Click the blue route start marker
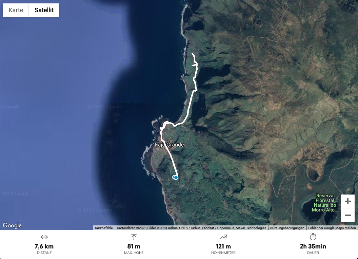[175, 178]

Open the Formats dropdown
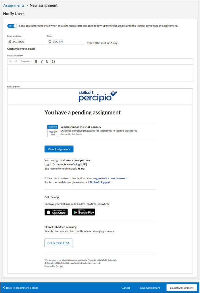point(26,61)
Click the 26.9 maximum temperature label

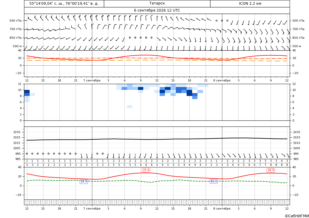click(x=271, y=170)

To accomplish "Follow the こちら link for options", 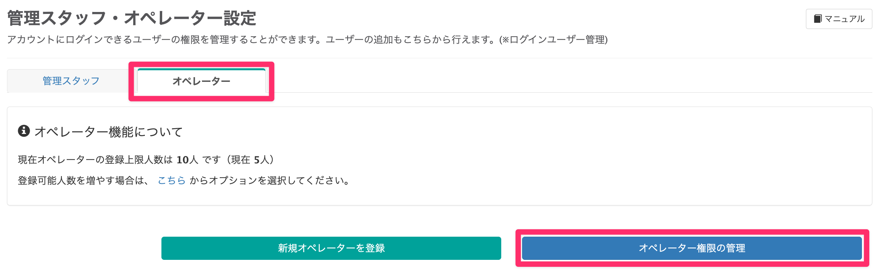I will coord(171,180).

----

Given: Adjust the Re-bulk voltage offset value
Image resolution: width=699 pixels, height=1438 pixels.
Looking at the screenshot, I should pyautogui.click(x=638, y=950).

----

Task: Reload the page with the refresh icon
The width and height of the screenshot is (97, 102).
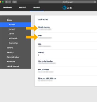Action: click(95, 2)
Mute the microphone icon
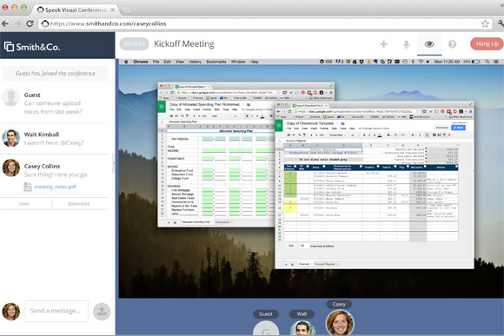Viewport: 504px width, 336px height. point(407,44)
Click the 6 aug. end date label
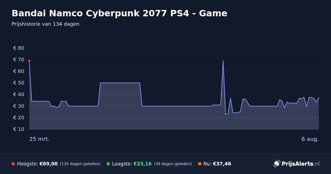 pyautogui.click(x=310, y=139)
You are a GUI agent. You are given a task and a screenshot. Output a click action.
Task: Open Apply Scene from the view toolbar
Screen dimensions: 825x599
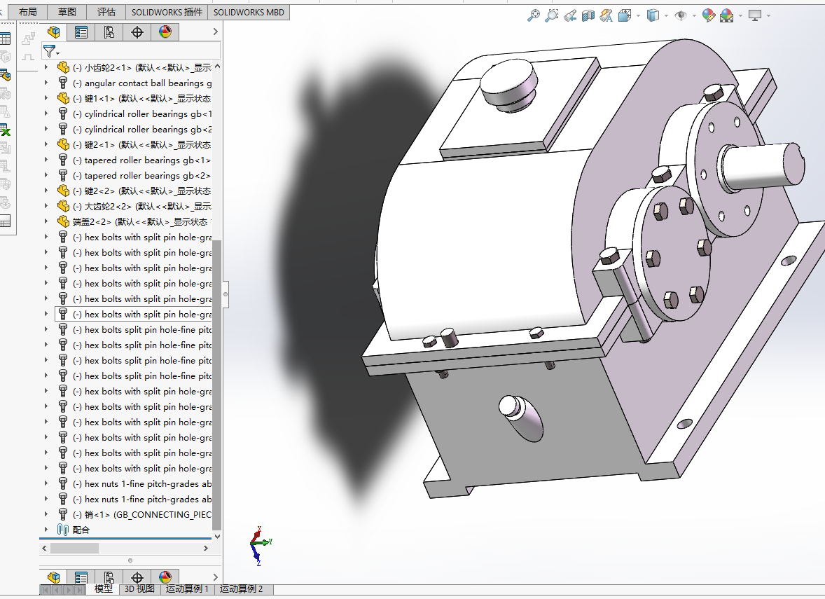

----

**EXERCISE INSTRUCTIONS:** When you reach the line with "Task: Reload the page with the refresh icon" in the records above, begin repeating the lines exactly, and stop after the line with "Screen dimensions: 825x599". Skip all pictures.

**ANSWER SPACE:**
Task: Reload the page with the refresh icon
The width and height of the screenshot is (97, 102).
Action: click(95, 2)
Mute the microphone icon
Viewport: 504px width, 336px height. point(407,44)
Click the 6 aug. end date label
 pyautogui.click(x=310, y=139)
You are a GUI agent. You are given a task and a screenshot. Output a click action.
Task: Open Apply Scene from the view toolbar
Screen dimensions: 825x599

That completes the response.